Economic history deals with the history of individual business organizations, business methods, government regulation, labor relations, and impact on society.

It also includes biographies of individual companies, executives and entrepreneurs.

Environmental history

Environmental history is the study of human interaction with the natural world over time.

In contrast to other historical disciplines, the active role that nature plays in influencing human affairs stands out. Environmental historians study how humans form their environment and are molded by it.

Environmental history emerged in the United States from the environmental movement of the 1960s and 1970s, and much of its momentum still comes from current global environmental concerns.

The field was founded on conservation issues, but has expanded in scope to include a more general social and scientific history and can deal with cities, population or sustainable development.

Like all stories, it happens in the natural world. Environmental history tends to focus on particular time scales, geographical regions or key issues.

It is also a strongly multidisciplinary subject that draws heavily on the humanities and natural sciences.

World history

World history, global history, or transnational history (not to be confused with diplomatic or international history) is a field of historical study that emerged as a distinct academic field in the 1980s. Examine the story from a global perspective.

It should not be confused with comparative history, which like world history, deals with the history of multiple cultures and nations, but does not do so on a global scale.

World history looks for common patterns that arise in all cultures.
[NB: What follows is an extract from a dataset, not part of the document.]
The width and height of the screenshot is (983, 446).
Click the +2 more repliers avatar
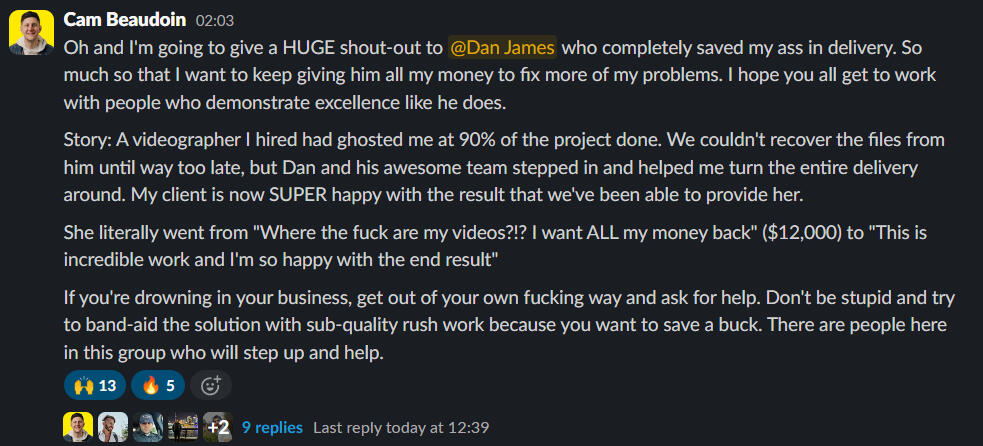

World historians use a thematic approach, with two main focal points: integration (how the processes of world history have attracted the people of the world) and the difference (how the patterns of world history reveal the diversity of experiences Human).

Universal history

Universal history is a term for a work that aims at presenting the history of humanity as a whole, as a coherent unit.

Universal history in the Western tradition is commonly divided into three parts, namely: ancient, medieval and modern.

A worldwide chronicle chronicles the history from the beginning of written information about the past to the present.

Universal history encompasses the events of all times and nations, with the only limitation being that they must be established to make possible a scientific treatment of them.

Intellectual history

Intellectual history emerged in the mid-twentieth century, focusing on intellectuals and their books on the one hand, and on the other, in the study of ideas as disembodied objects with a career of their own.

History of the genre

The history of the genre is a branch of History and Gender Studies, which looks at the past from a gender perspective. It is in many ways a consequence of the history of women.

Despite its relatively short life, the History of Gender (and its Antecedent History of Women) has had a rather significant effect on the general study of history.

Public history

Public history describes the wide range of activities carried out by people with some background in the discipline of history who generally work outside specialized academic settings.

The practice of public history has deep roots in the areas of historical conservation, archival science, oral history, curatorship of museums and other related fields.

Some of the most common scenarios for public history are museums, historic homes and historic sites, parks, battlefields, archives, film and television companies and all levels of government.